# [hal] automount di cdrom

## cloc3

ho bisogno di caricare in automatico un cdrom-dvd in un sistema non privo di ambiente grafico e di lanciare, contemporaneamente uno script.

non riesco a fare neppure la prima cosa.

anzi no. le riesco a fare entrambe con udev, se il cdrom sta nella pancia del computer prima dell'accensione, o se rilancio manualmente udev.

il problema sorge, invece, se devo automatizzare il caricamento del cdrom in un momento successivo all'avvio, senza riavviare udev.

secondo me, dovrei utilizzare hal.

per il momento sto cercando di usare questo script (che dovrebbe effettuare il solo caricamento, senza lanciare lo script):

```

rhserver ~ # cat /etc/hal/fdi/policy/12cdrom.fdi 

<?xml version="1.0" encoding="ISO-8859-1"?> <!-- -*- SGML -*- -->

<deviceinfo version="0.2">

    <device>

        <!-- optical drives -->

        <match key="block.device" string="/dev/hdb">

          <match key="volume.is_disc" bool="true">

            <merge key="volume.policy.should_mount" type="bool">true</merge>

            <merge key="volume.policy.desired_mount_point" type="string">cdrom</merge>

          </match>

        </match>

    </device>

</deviceinfo>

```

a quanto pare, putroppo, non funziona.

un motivo possibile, potrebbe risiedere in questo messaggio che ricevo da dmesg ogni volta che il cd/dvd viene inserito:

```

...

[18994.303370] hdb: possibly failed opcode: 0xa0

[18994.308912] ATAPI device hdb:

[18994.308914]   Error: Illegal request -- (Sense key=0x05)

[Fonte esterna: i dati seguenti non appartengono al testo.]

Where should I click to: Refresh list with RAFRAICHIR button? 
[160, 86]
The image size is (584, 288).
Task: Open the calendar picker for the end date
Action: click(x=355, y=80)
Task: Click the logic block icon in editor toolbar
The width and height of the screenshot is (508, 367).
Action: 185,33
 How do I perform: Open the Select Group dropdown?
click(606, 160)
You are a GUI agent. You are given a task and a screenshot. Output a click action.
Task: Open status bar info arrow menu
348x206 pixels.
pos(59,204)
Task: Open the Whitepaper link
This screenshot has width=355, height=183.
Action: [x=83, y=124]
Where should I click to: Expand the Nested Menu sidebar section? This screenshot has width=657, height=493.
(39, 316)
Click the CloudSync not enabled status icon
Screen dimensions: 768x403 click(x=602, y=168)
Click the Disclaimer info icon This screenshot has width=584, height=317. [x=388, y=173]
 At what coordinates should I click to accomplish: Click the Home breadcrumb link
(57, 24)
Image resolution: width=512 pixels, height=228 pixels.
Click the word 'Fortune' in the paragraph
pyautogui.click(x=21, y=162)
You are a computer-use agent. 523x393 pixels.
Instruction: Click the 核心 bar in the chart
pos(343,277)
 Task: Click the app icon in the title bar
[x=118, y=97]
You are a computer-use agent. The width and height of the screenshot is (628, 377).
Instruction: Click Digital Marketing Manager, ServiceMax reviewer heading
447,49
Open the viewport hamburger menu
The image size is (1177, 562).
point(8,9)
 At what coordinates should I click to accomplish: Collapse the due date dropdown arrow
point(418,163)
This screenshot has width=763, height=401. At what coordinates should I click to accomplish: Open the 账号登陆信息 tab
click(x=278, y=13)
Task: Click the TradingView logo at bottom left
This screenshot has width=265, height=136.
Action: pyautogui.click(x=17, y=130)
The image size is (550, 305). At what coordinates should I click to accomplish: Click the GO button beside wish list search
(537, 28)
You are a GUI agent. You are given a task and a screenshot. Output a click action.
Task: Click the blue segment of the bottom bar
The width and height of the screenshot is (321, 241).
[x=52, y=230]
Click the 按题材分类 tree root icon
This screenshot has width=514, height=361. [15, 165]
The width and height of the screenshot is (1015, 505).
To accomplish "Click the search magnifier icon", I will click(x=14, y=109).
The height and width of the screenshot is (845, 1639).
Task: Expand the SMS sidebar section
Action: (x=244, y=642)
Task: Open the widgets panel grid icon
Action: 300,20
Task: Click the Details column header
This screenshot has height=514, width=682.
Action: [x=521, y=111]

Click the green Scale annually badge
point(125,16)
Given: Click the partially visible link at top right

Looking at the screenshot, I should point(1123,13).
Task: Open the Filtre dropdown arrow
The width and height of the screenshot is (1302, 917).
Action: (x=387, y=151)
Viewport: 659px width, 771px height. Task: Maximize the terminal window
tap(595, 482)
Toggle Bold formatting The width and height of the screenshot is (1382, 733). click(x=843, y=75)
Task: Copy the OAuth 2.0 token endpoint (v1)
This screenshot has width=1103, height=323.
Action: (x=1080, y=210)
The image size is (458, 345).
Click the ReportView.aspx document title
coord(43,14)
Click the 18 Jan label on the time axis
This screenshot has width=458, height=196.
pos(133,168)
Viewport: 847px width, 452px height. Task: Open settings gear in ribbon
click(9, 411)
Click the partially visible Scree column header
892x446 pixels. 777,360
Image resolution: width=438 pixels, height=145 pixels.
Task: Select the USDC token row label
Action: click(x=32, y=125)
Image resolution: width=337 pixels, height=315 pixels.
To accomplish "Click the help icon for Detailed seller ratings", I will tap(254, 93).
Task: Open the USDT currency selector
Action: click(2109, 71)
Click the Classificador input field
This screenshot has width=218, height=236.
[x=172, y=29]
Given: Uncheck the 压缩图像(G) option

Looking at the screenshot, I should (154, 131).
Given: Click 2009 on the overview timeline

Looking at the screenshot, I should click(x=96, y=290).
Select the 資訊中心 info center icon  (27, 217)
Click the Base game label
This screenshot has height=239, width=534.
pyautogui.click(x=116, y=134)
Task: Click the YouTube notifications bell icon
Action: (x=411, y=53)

[18994.308917]   Cannot read medium - incompatible format -- (asc=0x30, ascq=0x02)

[18994.308920]   The failed "Read Subchannel" packet command was: 

[18994.308921]   "42 02 40 01 00 00 00 00 10 00 00 00 98 1c c3 f1 "

[18995.303597] hdb: command error: status=0x51 { DriveReady SeekComplete Error }

[18995.303603] hdb: command error: error=0x54 { AbortedCommand LastFailedSense=0x05 }

[18995.303607] hdb: possibly failed opcode: 0xa0

[18995.309222] ATAPI device hdb:

[18995.309224]   Error: Illegal request -- (Sense key=0x05)

[18995.309227]   Cannot read medium - incompatible format -- (asc=0x30, ascq=0x02)

[18995.309229]   The failed "Read Subchannel" packet command was: 

[18995.309231]   "42 02 40 01 00 00 00 00 10 00 00 00 98 5c c2 f2 "

```

tuttavia, questo errore non impedisce, successivamente di effettuare un mount manuale, riconoscendo correttamente il filesystem del cd/dvd.

quindi, a parer mio, non dovrebbe infastidire nemmeno hal, o quantomeno, dovrebbe essere superabile in qualche modo, configurando adeguatamente il sistema.

cosa posso fare per analizzare meglio il problema?

qual è il modo per accedere alle informazioni di debug di hal, per capire la ragione diretta per cui non agisce?

----------

## xdarma

Domanda da utente "obsoleto e deprecato": ma l'automount del kernel non funziona più?

----------

## devilheart

l'automount del kernel però ti richiede di entrare nella directory dove andrà montato il cd per dare il via al montaggio stesso

----------

## cloc3

 *xdarma wrote:*   

> Domanda da utente "obsoleto e deprecato": ma l'automount del kernel non funziona più?

 

in effetti, io devo solo gestire l'evento.

ossia: devo solo lanciare il programma che desidero quando il cd viene inserito. 

 hal fa un sacco di cose che non mi interessano, tipo fare ricerche in internet per i driver e compagnia bella, e in più produce informazioni di debug che non so trovare o che non esistono. 

se esiste uno strumento indipendente da hal, lo posso utilizzare benissimo.

cosa altro potrebbe funzionare?

----------